The Legal Profession Blog links to the Colorado Supreme Court summary (PDF) of the ethics allegations against Denver lawyer Linda Marie Lee, who will have to serve only six months of a year-and-a-day suspension if she successfully completes a two-year probation period.

According to the supreme court summary, Lee believed her client had been misidentified in a juvenile theft case, so she arranged for her client to sit in the back of the courtroom and for a friend of the client to sit at the counsel’s table. During opening statements, the summary alleges, Lee pointed to the client’s friend and said, “My client is innocent.”

The ploy didn’t work out when the victim correctly identified the defendant sitting in the gallery.

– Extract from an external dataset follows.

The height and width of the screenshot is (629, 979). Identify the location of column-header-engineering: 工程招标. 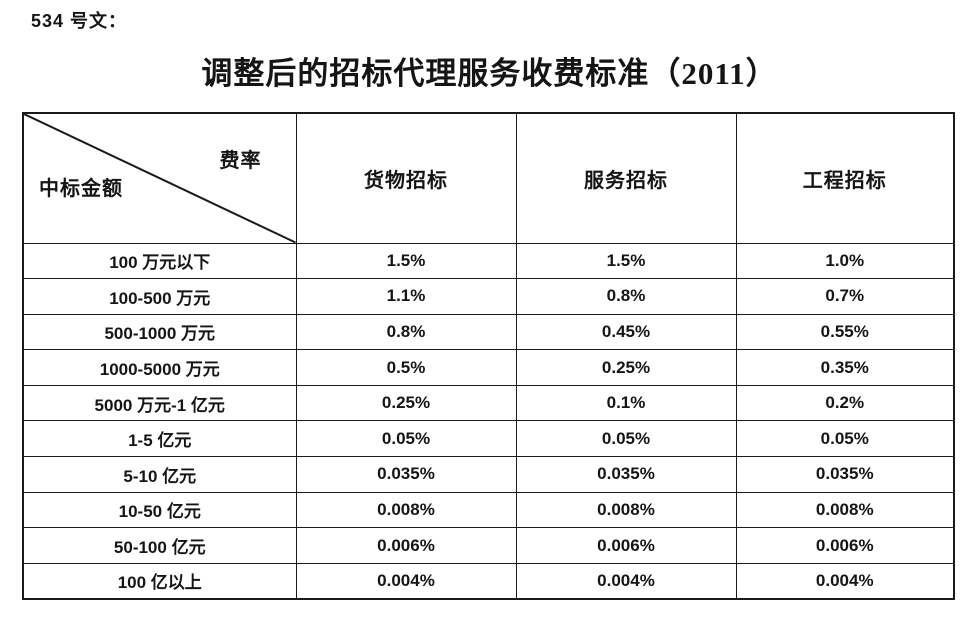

A judge granted a new trial and found Lee in contempt.

In a second case, the court summary says, Lee transferred two attorney fee payments to her law firm’s operating account a day after she deposited them in her trust account, though the fees hadn’t yet been fully earned.

A disciplinary judge approved a conditional admission of misconduct and suspended Lee for a year and a day, with six months to be served and the remainder stayed if she completes a two-year probation. During that time, Lee will have to attend ethics school, submit to financial monitoring and work with an attorney monitor.

Lee’s website says she has appeared on Good Morning America, Nancy Grace and Extra in connection with her representation as legal counsel. She represented a Denver man who claimed to have worked on a reality TV pitch with the Denver dad accused of falsely telling authorities his son was in a runaway balloon, the New York Times reported in 2009.

Lee tells the ABA Journal in a Dec. 20 interview that she won an acquittal in the retrial after her client’s accuser admitted lying. Her client was a straight A student, she said, and being swept up in the juvenile system would have affected his entire life.

“This was one of the sweetest kids you’ve ever seen in your life,” Lee said. “I truly believed he was 100 percent innocent.”

Lee says she didn’t realize the ID ploy was unethical. “I hope that people learn from my mistakes because we all make them,” she said.

The ethics case has “been a very trying trying thing,” she adds. “But you know what, it doesn’t change who you are or what you’ve accomplished. I’m blessed. I’ll be back after six months. I’ll do it a little different next time.”

Updated on Dec. 20 to add Lee’s comments.